» TASK DESCRIPTION
Please rewrite every one of the entries below, swapping "Lustra" for "Zwierciadła" and leaving all else untouched.

» ROWS
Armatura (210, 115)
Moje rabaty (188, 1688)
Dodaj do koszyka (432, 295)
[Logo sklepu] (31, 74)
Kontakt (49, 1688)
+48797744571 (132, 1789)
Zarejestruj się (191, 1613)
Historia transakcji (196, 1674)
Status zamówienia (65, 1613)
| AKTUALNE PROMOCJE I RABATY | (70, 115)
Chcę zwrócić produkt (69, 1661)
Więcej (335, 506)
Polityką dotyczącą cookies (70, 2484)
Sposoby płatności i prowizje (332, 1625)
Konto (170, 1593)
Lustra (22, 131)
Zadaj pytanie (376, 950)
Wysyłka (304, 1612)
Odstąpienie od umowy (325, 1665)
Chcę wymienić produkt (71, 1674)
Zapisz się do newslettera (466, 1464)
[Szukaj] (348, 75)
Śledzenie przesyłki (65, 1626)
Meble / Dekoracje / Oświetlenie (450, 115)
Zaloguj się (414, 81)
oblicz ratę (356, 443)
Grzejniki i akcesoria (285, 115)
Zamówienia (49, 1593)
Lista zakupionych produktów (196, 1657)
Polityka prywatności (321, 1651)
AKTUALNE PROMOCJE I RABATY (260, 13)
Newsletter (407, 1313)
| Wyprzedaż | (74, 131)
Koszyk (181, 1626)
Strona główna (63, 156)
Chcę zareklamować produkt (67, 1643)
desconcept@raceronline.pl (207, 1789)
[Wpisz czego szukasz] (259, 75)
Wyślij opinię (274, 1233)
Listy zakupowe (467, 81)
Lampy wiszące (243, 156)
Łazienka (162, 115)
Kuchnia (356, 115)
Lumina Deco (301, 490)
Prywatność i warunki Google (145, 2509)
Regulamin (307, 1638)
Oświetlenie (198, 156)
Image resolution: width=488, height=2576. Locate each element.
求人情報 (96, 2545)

» FINISHED EXERCISE
Armatura (210, 115)
Moje rabaty (188, 1688)
Dodaj do koszyka (432, 295)
[Logo sklepu] (31, 74)
Kontakt (49, 1688)
+48797744571 (132, 1789)
Zarejestruj się (191, 1613)
Historia transakcji (196, 1674)
Status zamówienia (65, 1613)
| AKTUALNE PROMOCJE I RABATY | (70, 115)
Chcę zwrócić produkt (69, 1661)
Więcej (335, 506)
Polityką dotyczącą cookies (70, 2484)
Sposoby płatności i prowizje (332, 1625)
Konto (170, 1593)
Zwierciadła (22, 131)
Zadaj pytanie (376, 950)
Wysyłka (304, 1612)
Odstąpienie od umowy (325, 1665)
Chcę wymienić produkt (71, 1674)
Zapisz się do newslettera (466, 1464)
[Szukaj] (348, 75)
Śledzenie przesyłki (65, 1626)
Meble / Dekoracje / Oświetlenie (450, 115)
Zaloguj się (414, 81)
oblicz ratę (356, 443)
Grzejniki i akcesoria (285, 115)
Zamówienia (49, 1593)
Lista zakupionych produktów (196, 1657)
Polityka prywatności (321, 1651)
AKTUALNE PROMOCJE I RABATY (260, 13)
Newsletter (407, 1313)
| Wyprzedaż | (74, 131)
Koszyk (181, 1626)
Strona główna (63, 156)
Chcę zareklamować produkt (67, 1643)
desconcept@raceronline.pl (207, 1789)
[Wpisz czego szukasz] (259, 75)
Wyślij opinię (274, 1233)
Listy zakupowe (467, 81)
Lampy wiszące (243, 156)
Łazienka (162, 115)
Kuchnia (356, 115)
Lumina Deco (301, 490)
Prywatność i warunki Google (145, 2509)
Regulamin (307, 1638)
Oświetlenie (198, 156)
Image resolution: width=488, height=2576. Locate each element.
求人情報 (96, 2545)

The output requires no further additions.